## Task data:
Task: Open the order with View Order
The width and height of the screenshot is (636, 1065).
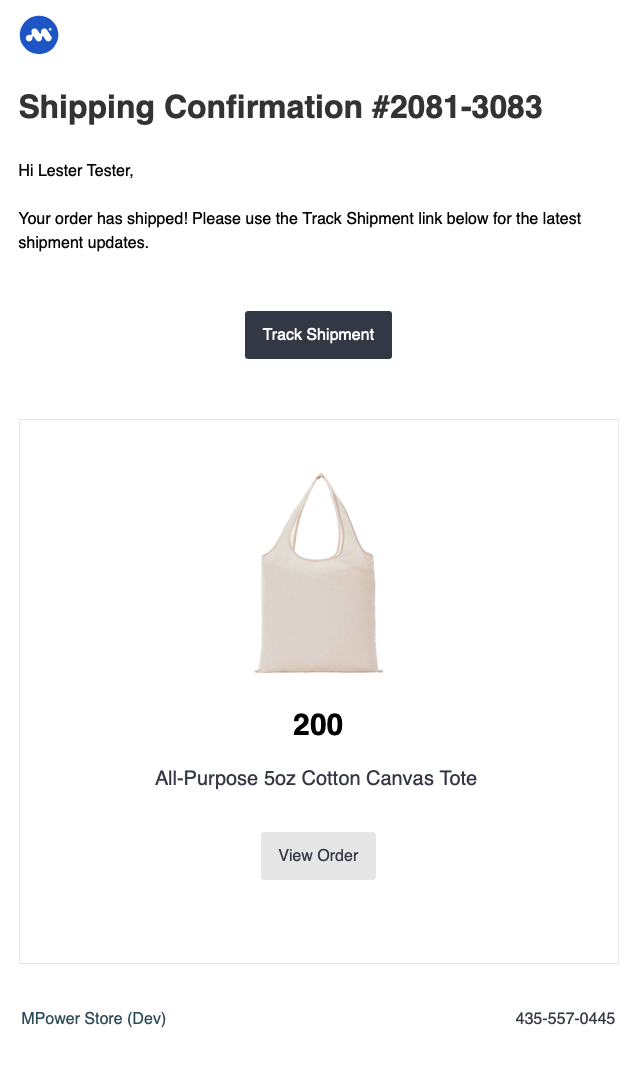Action: click(x=318, y=856)
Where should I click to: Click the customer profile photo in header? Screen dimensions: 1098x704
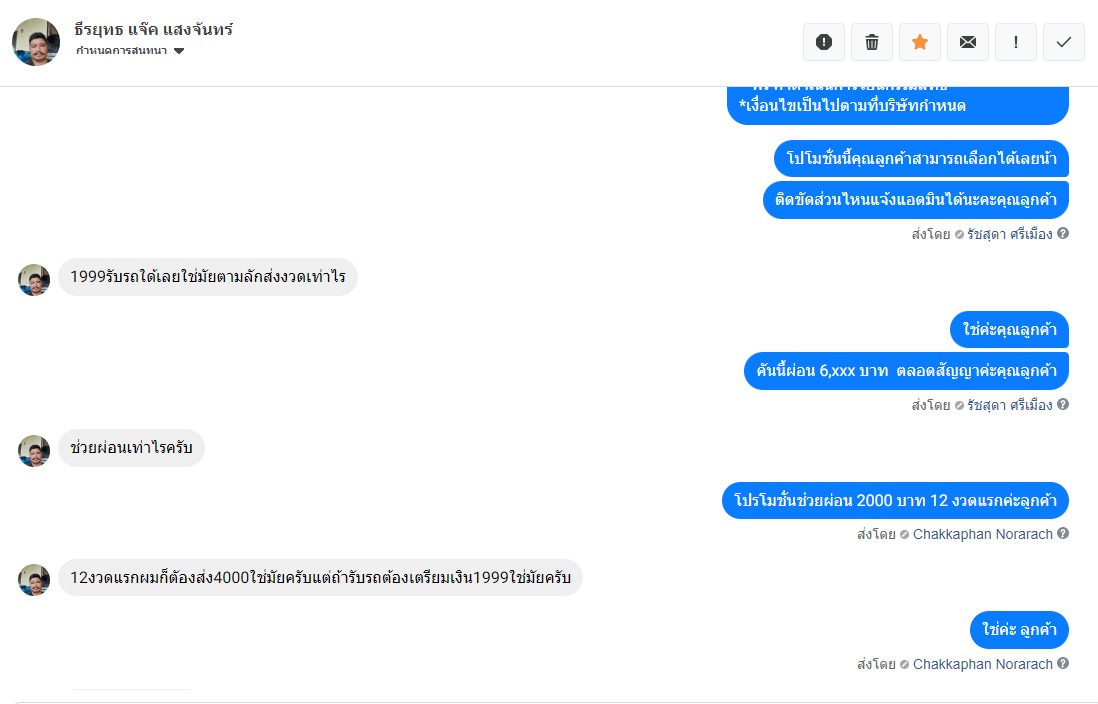pos(36,42)
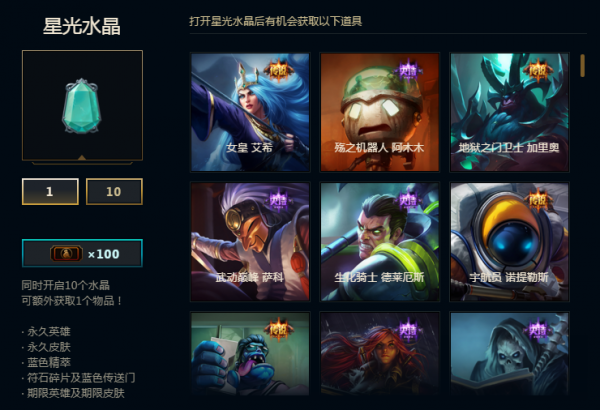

## What you should do:
Your reply should hold exactly the lines from the line containing "Where should I" through the final line of the listing, and none of the pictures.

## Exercise answer:
Where should I click to: Click the customer profile photo in header? Screen dimensions: 1098x704
pos(36,42)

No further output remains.